I will add that to try to use this transcendental experience as evidence of God, you have unavoidably diminished by describing it. Myth is like dance, to be heard on a different level. God is myth. That doesn't make it not real, just not what is definable, such as in theology. Myth is expressions of something in us. That something in us, can be expressed as many things, none of which can or should be defined as God; all of which could be expressed as "God". Words without definition, full of meaning.

 

Discussions here are sometimes painful as we reach for something that words can't quite encompass.

How do you avoid being rendered narrow-minded by your filters?

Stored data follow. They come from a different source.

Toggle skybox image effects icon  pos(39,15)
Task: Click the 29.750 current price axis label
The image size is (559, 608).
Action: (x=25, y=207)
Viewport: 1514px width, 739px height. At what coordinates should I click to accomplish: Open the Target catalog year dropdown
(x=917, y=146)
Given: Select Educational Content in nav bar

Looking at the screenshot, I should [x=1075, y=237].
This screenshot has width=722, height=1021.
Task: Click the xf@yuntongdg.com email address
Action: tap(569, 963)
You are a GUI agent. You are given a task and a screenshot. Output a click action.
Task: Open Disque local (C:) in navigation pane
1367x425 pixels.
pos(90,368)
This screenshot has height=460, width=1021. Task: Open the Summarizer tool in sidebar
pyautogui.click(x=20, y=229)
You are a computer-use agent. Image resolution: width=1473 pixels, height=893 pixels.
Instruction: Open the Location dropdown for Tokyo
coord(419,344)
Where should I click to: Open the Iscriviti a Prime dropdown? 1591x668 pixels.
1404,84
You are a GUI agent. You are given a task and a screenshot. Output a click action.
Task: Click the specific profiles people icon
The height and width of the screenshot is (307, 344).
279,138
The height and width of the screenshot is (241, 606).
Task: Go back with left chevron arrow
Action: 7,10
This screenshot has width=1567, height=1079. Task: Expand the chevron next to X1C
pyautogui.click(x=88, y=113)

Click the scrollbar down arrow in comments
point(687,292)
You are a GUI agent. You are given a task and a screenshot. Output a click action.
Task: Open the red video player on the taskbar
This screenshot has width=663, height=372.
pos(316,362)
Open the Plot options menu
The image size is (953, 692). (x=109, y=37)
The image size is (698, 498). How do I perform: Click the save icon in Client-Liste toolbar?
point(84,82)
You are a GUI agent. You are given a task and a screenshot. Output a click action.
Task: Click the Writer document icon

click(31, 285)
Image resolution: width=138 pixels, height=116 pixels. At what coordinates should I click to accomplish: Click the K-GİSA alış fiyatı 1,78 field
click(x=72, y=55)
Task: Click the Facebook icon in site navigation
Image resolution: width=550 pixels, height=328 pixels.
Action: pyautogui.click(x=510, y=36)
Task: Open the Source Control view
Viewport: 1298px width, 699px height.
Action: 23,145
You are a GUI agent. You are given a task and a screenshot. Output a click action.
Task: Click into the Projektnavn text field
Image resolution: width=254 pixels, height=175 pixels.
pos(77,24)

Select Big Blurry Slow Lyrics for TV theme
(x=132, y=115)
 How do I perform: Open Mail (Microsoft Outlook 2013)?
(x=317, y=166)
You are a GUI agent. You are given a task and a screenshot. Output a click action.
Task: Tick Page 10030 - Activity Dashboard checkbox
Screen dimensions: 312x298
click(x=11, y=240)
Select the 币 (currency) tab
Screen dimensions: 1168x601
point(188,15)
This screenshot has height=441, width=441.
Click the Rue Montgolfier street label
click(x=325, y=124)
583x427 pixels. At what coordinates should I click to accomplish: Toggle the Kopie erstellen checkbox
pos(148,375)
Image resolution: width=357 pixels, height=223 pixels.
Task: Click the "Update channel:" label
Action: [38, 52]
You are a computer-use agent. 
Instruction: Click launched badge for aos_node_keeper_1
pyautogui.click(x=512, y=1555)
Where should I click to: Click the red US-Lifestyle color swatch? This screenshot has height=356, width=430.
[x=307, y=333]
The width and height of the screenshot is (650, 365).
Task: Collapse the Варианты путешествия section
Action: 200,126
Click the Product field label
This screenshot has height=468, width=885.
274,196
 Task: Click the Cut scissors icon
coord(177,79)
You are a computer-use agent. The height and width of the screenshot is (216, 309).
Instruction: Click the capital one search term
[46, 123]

:) These discussion here I would say center around and are based off of the literal interpretation of scripture and religious experience. The cries of it not being "true" are in response to arguments that it is "true". The arguement is against the ideas rooted in a "modern" mindset of Christianity. Quoting back again to this professor I came across some time ago because he expresses this well:

The literal imagination is univocal. Words mean one thing, and one thing only. They don’t bristle with meanings and possibilities; they are bald, clean-shaven. Literal clarity and simplicity, to be sure, offer a kind of security in a world (or Bible) where otherwise issues seem incorrigibly complex, ambiguous and muddy. But it is a false security, a temporary bastion, maintained by dogmatism and misguided loyalty. Literalism pays a high price for the hope of having firm and unbreakable handles attached to reality. The result is to move in the opposite direction from religious symbolism, emptying symbols of their amplitude of meaning and power, reducing the cosmic dance to a calibrated discussion.

 

One of the ironies of biblical literalism is that it shares so largely in the reductionist and literalist spirit of the age. It is not nearly as conservative as it supposes. It is modernistic, and it sells its symbolic birthright for a mess of tangible pottage. Biblical materials and affirmations -- in this case the symbolism of Creator and creation – are treated as though of the same order and the same literary genre as scientific and historical writing. “I believe in God the Father Almighty” becomes a chronological issue, and “Maker of heaven and earth” a technological problem.

 

Your thoughts?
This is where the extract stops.